### EXTRACTED MATERIAL

--*--

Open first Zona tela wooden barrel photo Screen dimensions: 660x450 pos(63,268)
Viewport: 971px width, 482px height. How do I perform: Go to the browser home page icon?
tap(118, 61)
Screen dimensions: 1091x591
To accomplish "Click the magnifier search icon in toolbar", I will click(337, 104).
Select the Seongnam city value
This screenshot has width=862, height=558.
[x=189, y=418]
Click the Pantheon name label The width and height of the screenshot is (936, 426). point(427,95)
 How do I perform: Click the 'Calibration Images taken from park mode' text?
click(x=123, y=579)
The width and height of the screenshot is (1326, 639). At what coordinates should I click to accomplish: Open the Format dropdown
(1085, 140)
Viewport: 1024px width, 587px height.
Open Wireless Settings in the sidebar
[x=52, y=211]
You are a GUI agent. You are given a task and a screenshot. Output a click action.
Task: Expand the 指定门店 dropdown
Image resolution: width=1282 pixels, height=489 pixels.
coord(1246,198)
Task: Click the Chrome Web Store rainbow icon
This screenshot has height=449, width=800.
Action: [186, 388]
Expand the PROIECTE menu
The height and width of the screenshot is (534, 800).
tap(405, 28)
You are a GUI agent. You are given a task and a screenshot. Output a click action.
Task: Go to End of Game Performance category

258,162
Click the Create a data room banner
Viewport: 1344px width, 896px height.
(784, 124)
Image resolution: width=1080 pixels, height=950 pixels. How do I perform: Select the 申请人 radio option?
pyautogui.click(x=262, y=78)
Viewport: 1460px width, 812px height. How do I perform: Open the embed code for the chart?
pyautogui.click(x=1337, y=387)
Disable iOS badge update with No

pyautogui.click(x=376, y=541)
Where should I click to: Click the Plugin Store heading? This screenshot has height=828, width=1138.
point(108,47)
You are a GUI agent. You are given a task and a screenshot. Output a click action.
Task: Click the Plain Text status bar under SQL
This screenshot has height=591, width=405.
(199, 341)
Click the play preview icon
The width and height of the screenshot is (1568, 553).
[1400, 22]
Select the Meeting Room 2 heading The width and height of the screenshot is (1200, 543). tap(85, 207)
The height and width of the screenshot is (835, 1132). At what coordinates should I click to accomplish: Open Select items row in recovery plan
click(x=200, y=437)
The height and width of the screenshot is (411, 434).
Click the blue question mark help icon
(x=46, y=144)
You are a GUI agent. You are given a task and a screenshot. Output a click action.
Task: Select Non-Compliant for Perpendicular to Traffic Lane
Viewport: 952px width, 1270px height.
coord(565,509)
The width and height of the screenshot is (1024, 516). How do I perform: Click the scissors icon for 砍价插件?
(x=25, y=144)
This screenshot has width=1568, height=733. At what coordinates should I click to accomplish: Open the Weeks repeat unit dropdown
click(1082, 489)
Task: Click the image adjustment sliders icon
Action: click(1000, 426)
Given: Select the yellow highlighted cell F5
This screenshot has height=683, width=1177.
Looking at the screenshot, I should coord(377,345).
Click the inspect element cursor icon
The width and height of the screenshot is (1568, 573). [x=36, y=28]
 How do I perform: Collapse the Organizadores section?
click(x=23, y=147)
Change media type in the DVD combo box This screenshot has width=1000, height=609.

--*--

### INSTRUCTIONS TO FOLLOW
Each line of the listing should be copied exactly.

### RESULT OF THIS EXERCISE
Open first Zona tela wooden barrel photo Screen dimensions: 660x450 pos(63,268)
Viewport: 971px width, 482px height. How do I perform: Go to the browser home page icon?
tap(118, 61)
Screen dimensions: 1091x591
To accomplish "Click the magnifier search icon in toolbar", I will click(337, 104).
Select the Seongnam city value
This screenshot has width=862, height=558.
[x=189, y=418]
Click the Pantheon name label The width and height of the screenshot is (936, 426). point(427,95)
 How do I perform: Click the 'Calibration Images taken from park mode' text?
click(x=123, y=579)
The width and height of the screenshot is (1326, 639). At what coordinates should I click to accomplish: Open the Format dropdown
(1085, 140)
Viewport: 1024px width, 587px height.
Open Wireless Settings in the sidebar
[x=52, y=211]
You are a GUI agent. You are given a task and a screenshot. Output a click action.
Task: Expand the 指定门店 dropdown
Image resolution: width=1282 pixels, height=489 pixels.
coord(1246,198)
Task: Click the Chrome Web Store rainbow icon
This screenshot has height=449, width=800.
Action: [186, 388]
Expand the PROIECTE menu
The height and width of the screenshot is (534, 800).
tap(405, 28)
You are a GUI agent. You are given a task and a screenshot. Output a click action.
Task: Go to End of Game Performance category

258,162
Click the Create a data room banner
Viewport: 1344px width, 896px height.
(784, 124)
Image resolution: width=1080 pixels, height=950 pixels. How do I perform: Select the 申请人 radio option?
pyautogui.click(x=262, y=78)
Viewport: 1460px width, 812px height. How do I perform: Open the embed code for the chart?
pyautogui.click(x=1337, y=387)
Disable iOS badge update with No

pyautogui.click(x=376, y=541)
Where should I click to: Click the Plugin Store heading? This screenshot has height=828, width=1138.
point(108,47)
You are a GUI agent. You are given a task and a screenshot. Output a click action.
Task: Click the Plain Text status bar under SQL
This screenshot has height=591, width=405.
(199, 341)
Click the play preview icon
The width and height of the screenshot is (1568, 553).
[1400, 22]
Select the Meeting Room 2 heading The width and height of the screenshot is (1200, 543). tap(85, 207)
The height and width of the screenshot is (835, 1132). At what coordinates should I click to accomplish: Open Select items row in recovery plan
click(x=200, y=437)
The height and width of the screenshot is (411, 434).
Click the blue question mark help icon
(x=46, y=144)
You are a GUI agent. You are given a task and a screenshot. Output a click action.
Task: Select Non-Compliant for Perpendicular to Traffic Lane
Viewport: 952px width, 1270px height.
coord(565,509)
The width and height of the screenshot is (1024, 516). How do I perform: Click the scissors icon for 砍价插件?
(x=25, y=144)
This screenshot has width=1568, height=733. At what coordinates should I click to accomplish: Open the Weeks repeat unit dropdown
click(1082, 489)
Task: Click the image adjustment sliders icon
Action: click(1000, 426)
Given: Select the yellow highlighted cell F5
This screenshot has height=683, width=1177.
Looking at the screenshot, I should coord(377,345).
Click the inspect element cursor icon
The width and height of the screenshot is (1568, 573). [x=36, y=28]
 How do I perform: Collapse the Organizadores section?
click(x=23, y=147)
Change media type in the DVD combo box This screenshot has width=1000, height=609.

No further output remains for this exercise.